Bill calls for simplified disclosures.

Community Development Bank legislation passed by the House Banking Committee Nov. 10 would require studies on simplifying adjustable rate mortgage disclosures and making them more meaningful to consumers.

The amendments to the administration's CDB legislation were among a number of regulatory easing provisions included in the bill, H.R. 3474, reported out by the panel. The bill is scheduled to go to the House Rules Committee this week; floor action is possible before Congress adjourns for the year by Nov. 24. Senate action on a similar bill, by contrast, is not expected until next year.

Also, unlike the Senate bill, the House version does not contain provisions on small business securitizations and high-cost mortgages.

The latter is of great interest to the mortgage banking industry, which is concerned that such a provision could have a "spill over" effect on the mortgage markets.

The legislation also permits Truth In Lending disclosures for home equity loans to be used for Respa purposes and allows consumers to waive the three-day right of recision on home refinancings if no advances are made.
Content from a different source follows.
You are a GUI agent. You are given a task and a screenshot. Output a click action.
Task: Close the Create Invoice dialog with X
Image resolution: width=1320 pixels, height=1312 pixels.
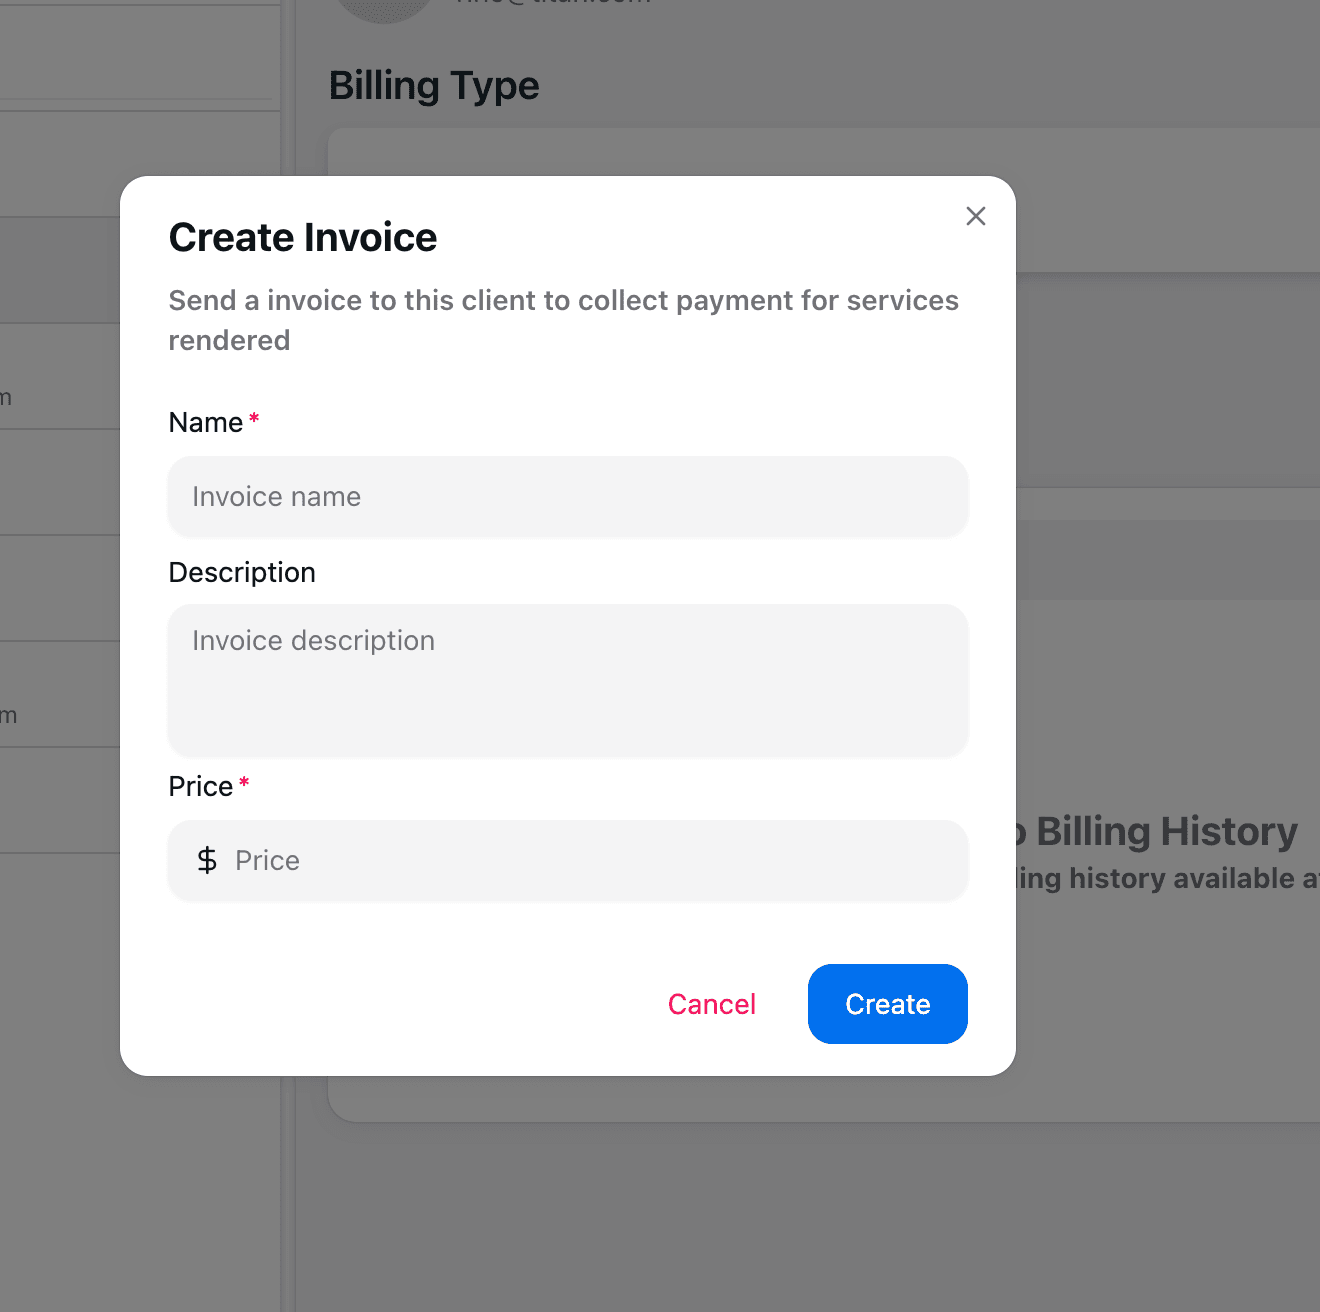[x=975, y=216]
Studies relating to mortgage issues mandated under the amendments would include real estate loan standards and the appropriateness of data being collected for Fair Housing Act purposes that differs from Home Mortgage Disclosure Act data.
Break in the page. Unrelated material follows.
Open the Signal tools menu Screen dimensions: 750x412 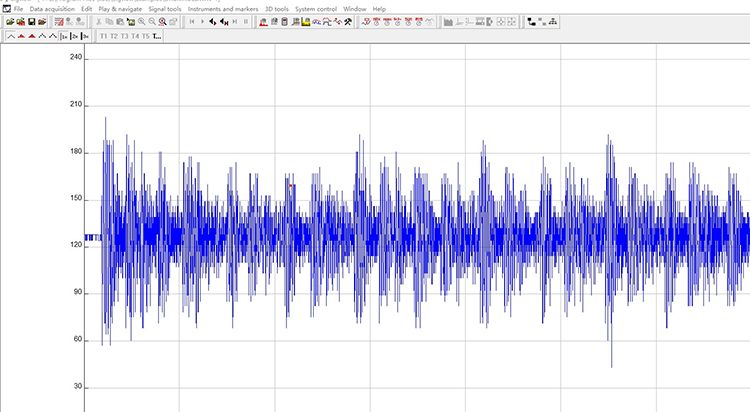pyautogui.click(x=165, y=9)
The panel rejected a proposal to permit collateral based on nonresidential construction loans to be used for Federal Home Loan Bank System advances.

Not less than one-third of the $382 million included in the bill would be available to implement the Bank Enterprise Act, which would grant banks offering "lifeline" deposit accounts and increasing investments in distressed communities a reduction in their deposit insurance premiums. The amendments approved by the panel would also permit assets derived from Community Investment Program advances to be counted as qualified thrift investments for purposes of the QTL test.
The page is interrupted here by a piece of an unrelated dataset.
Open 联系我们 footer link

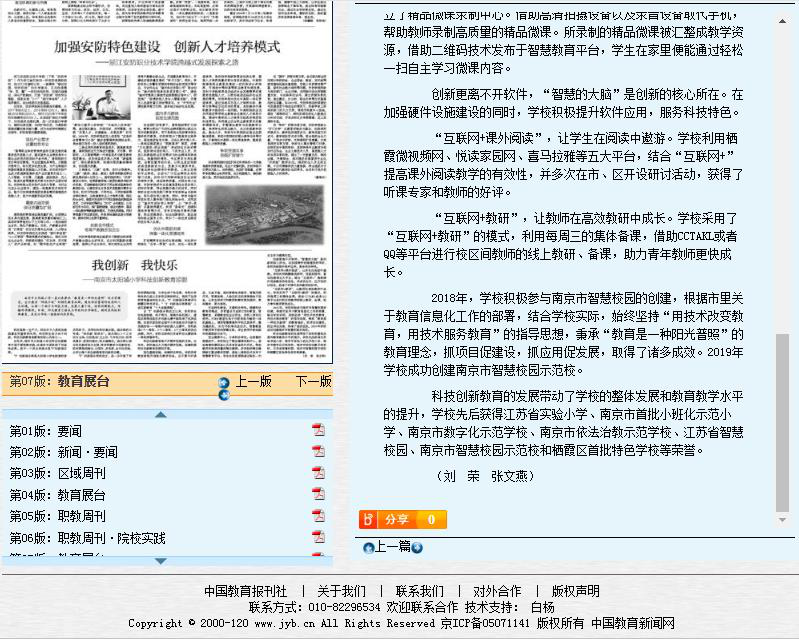(420, 591)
The bill passed by the panel also permits the FHLBanks to waive stock purchase requirement aggregation rules for advances to members under the CIP, and permits "economic development loans" based on CIP advances to be used as collateral for FHLBank System advances.

The legislation increased the systemwide 300% cap on advances to nonqualified thrift lender members to 40%, but a proposal to remove the cap altogether faded.

Other provisions are aimed at easing auditing and other requirements imposed by the 1991 banking bill.